Lo verdaderamente trágico, a mí me parece observarlo, es que la política profesional, la de subsistencia e imposición de la ideología, desde hace tiempo intenta ahogar, cada vez con más fuerza, la necesaria independencia y libertad de las profesiones. Las ejercemos individuos con ideas propias, por supuesto, cada uno las nuestras, pero somos conscientes de que son servicios para el bien común y que la conservación de su autonomía contribuye a un mundo mejor. No deben pensarlo así muchos políticos, que ni superan ni combaten la tentación de coparlo todo.

Evidentemente, además de influir lo más posible en el periodismo, para ellos acaparar el mundo del derecho es tentador. Todo un poder del Estado, el judicial, en el que tomar posiciones se les antoja vital. Así, cuando se habla de un magistrado casi siempre se le añade la coletilla de “conservador” o “progresista” según la asociación profesional a la que pertenezca, aunque solamente algo más de la mitad de los jueces están asociados.
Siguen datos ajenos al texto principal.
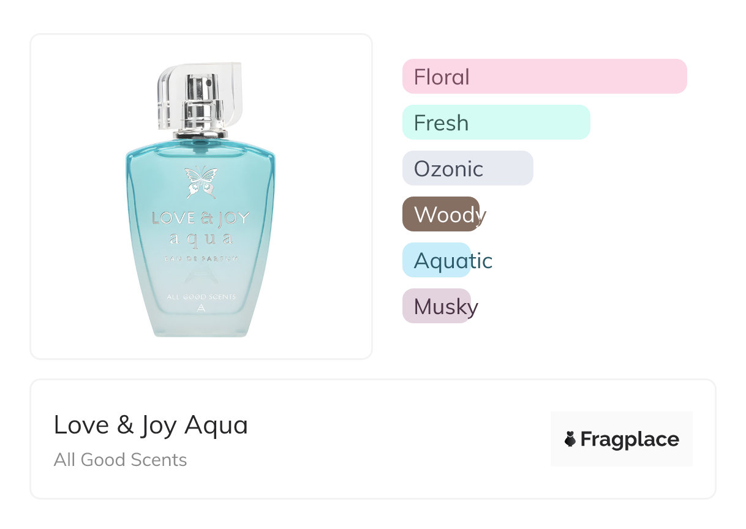The image size is (746, 529).
Task: Select the mint Fresh accord bar
Action: [496, 122]
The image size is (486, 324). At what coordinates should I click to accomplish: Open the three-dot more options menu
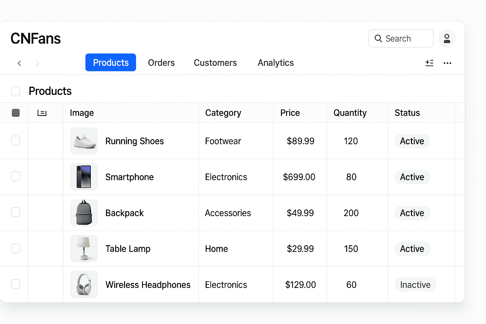(x=447, y=63)
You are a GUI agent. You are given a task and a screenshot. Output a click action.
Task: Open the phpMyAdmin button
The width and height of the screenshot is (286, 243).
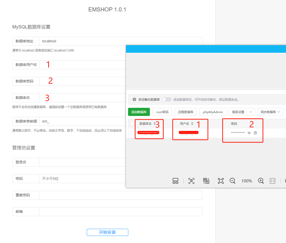coord(213,112)
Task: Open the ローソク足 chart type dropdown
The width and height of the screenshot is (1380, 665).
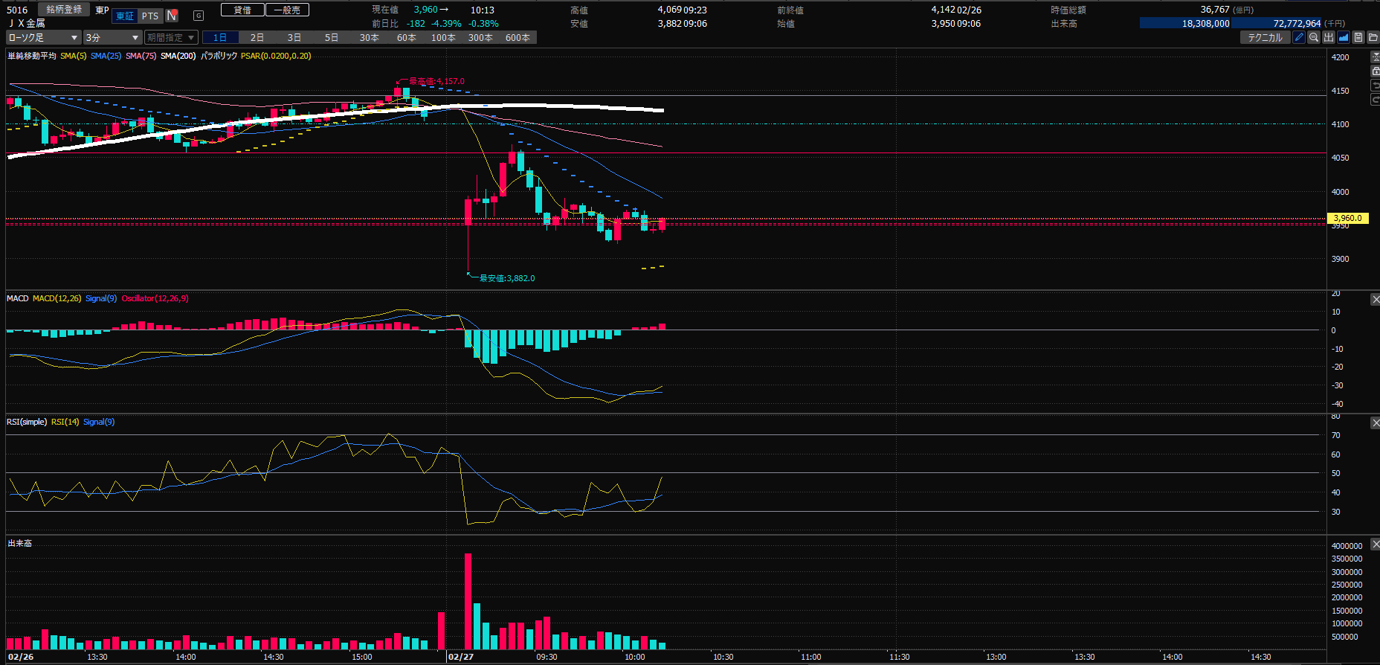Action: click(43, 37)
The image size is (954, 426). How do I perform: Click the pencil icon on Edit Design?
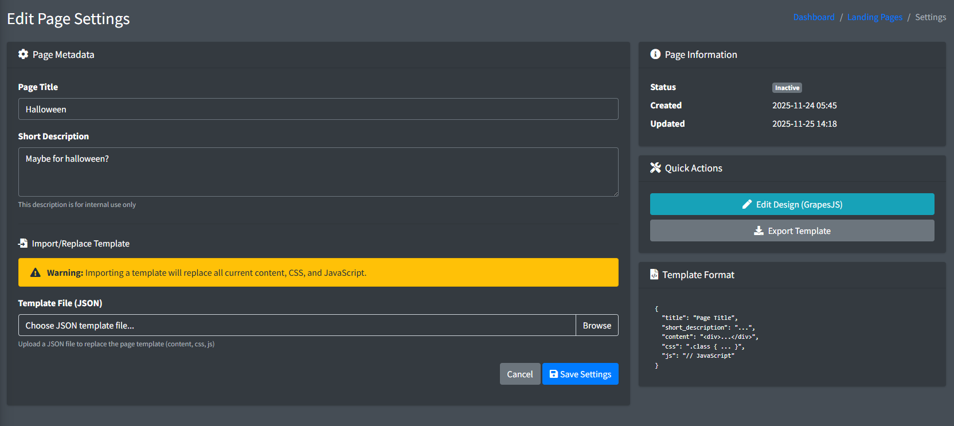(747, 205)
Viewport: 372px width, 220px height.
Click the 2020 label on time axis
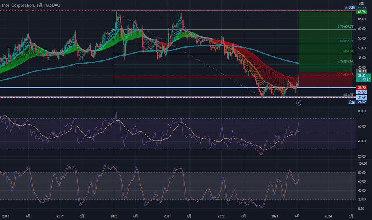point(114,216)
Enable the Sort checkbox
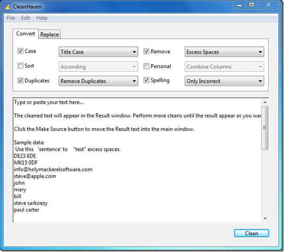This screenshot has width=284, height=252. (20, 66)
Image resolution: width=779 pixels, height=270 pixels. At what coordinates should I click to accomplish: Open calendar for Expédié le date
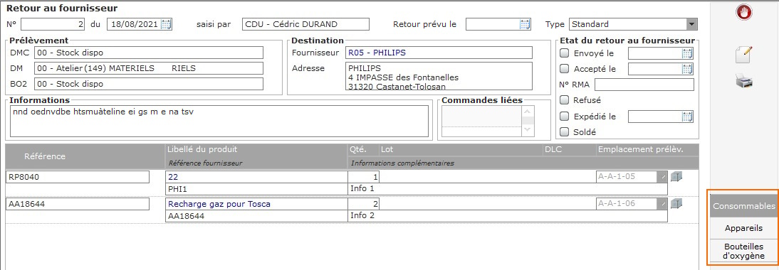click(x=688, y=117)
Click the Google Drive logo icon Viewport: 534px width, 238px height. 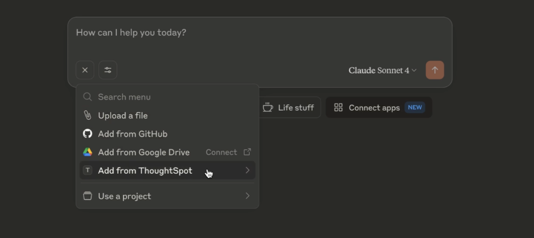pyautogui.click(x=87, y=152)

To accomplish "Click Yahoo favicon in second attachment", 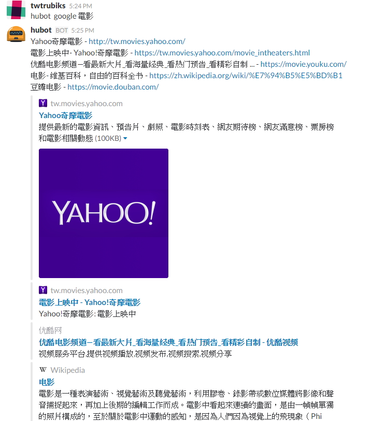I will 43,290.
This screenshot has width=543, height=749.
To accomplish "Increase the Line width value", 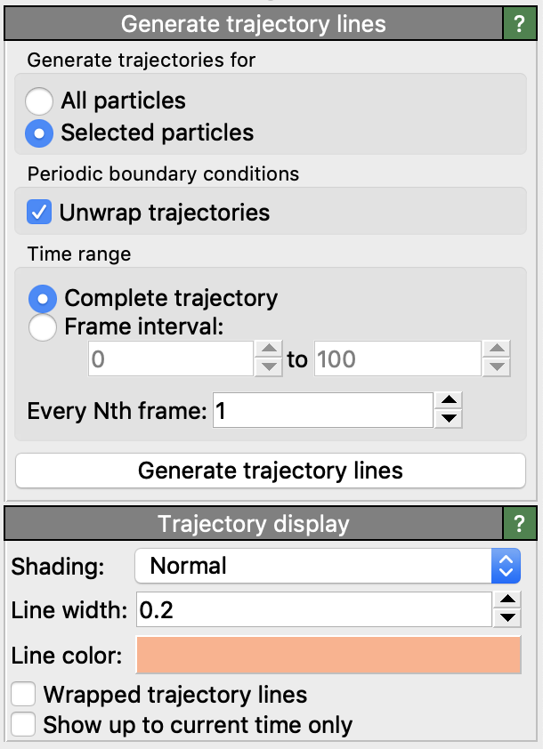I will coord(507,600).
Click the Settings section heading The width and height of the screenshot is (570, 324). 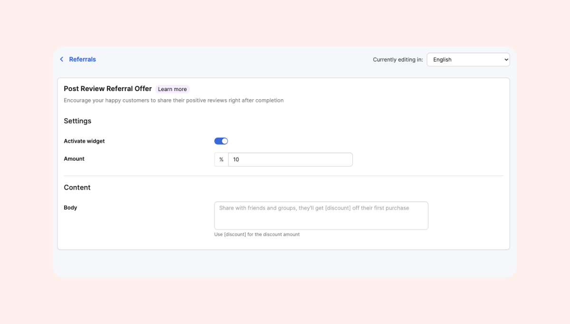77,121
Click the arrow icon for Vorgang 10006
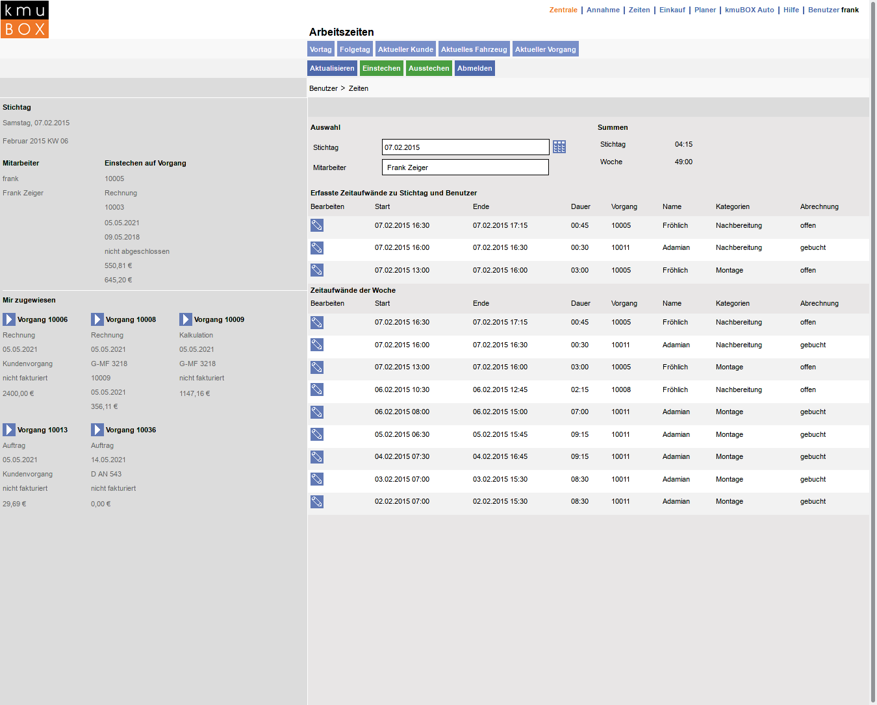877x705 pixels. click(x=9, y=319)
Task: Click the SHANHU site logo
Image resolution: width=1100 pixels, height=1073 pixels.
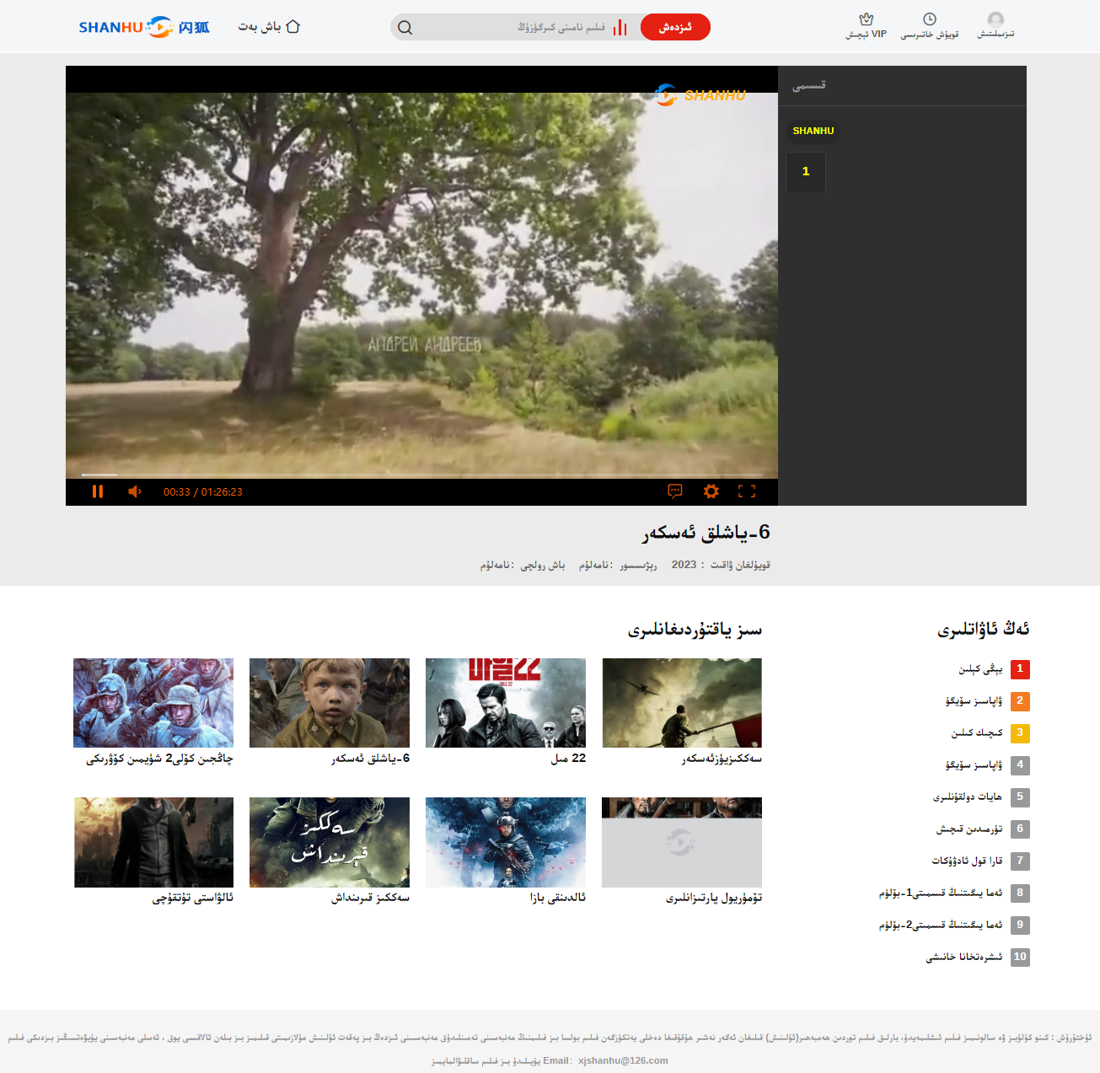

Por no hablar de los miembros del Consejo General del Poder Judicial, a propuesta de tal o cual partido. Qué solos deben sentirse los jueces que suspiran por ejercer su profesión con verdadera independencia, ajenos al expansionismo de los inquilinos del poder ejecutivo y del poder legislativo.

Por otro lado, esta semana pasada salían a la luz jugosos párrafos de la enésima reforma educativa, alusivos al currículo de algunas materias y a pautas a seguir por los educadores profesionales, que no son los únicos ni los principales, claro, aunque la cesada ministra que da nombre a la nueva ley nos hurtara a los padres nuestra primacía indiscutible: “No podemos pensar de ninguna de las maneras que los hijos pertenecen a los padres”, declaró. Pertenencia como propiedad no, amor y responsabilidad sí y siempre. Separados los padres de su rol fundamental, como parece ambicionar el actual gobierno, qué atractivo para ellos utilizar el ariete de un profesorado ahogado en burocracias, en sucesivos cambios legales que someten el imprescindible debate pedagógico a una agenda ideológica evidente, que solamente un ingenuo podría ignorar. Deseo que a los maestros vocacionales, a esos docentes que acompañan con todo su talento a cada alumno, les dejen hacer su trabajo con libertad, con la autoridad de la que se les ha desposeído y sin la lupa perenne de las ambiciones políticas.

También nosotros, los médicos, padecemos esta tragedia, que si lo es para la profesión no lo será menos para la sociedad a la que servimos en las consultas de las que algunos desertaron. Nunca fuimos los sanitarios considerados intelectuales, que la intelectualidad en España se reserva a las letras y las artes, incluidos tertulianos, ejemplares de la fauna televisiva, tuiteros e influencers varios siempre que hayan firmado algún manifiesto. La ridícula inversión pública en ciencia acredita esta nefasta tradición. Entonces, ¿qué valor va a conservar nuestra formación especializada con un examen nacional de acceso, con lo “neocentralista” que suena eso?; ¿qué más dará que no haya suficientes plazas universitarias para formar médicos o que los nuevos especialistas emigren a otros países?; ¿qué importará haber enviado a los sanitarios a luchar contra un virus protegidos con bolsas de basura?; ¿qué va a impedir que progresistas, liberales y separatistas voten y ovacionen una ley que impugna la deontología profesional de los médicos?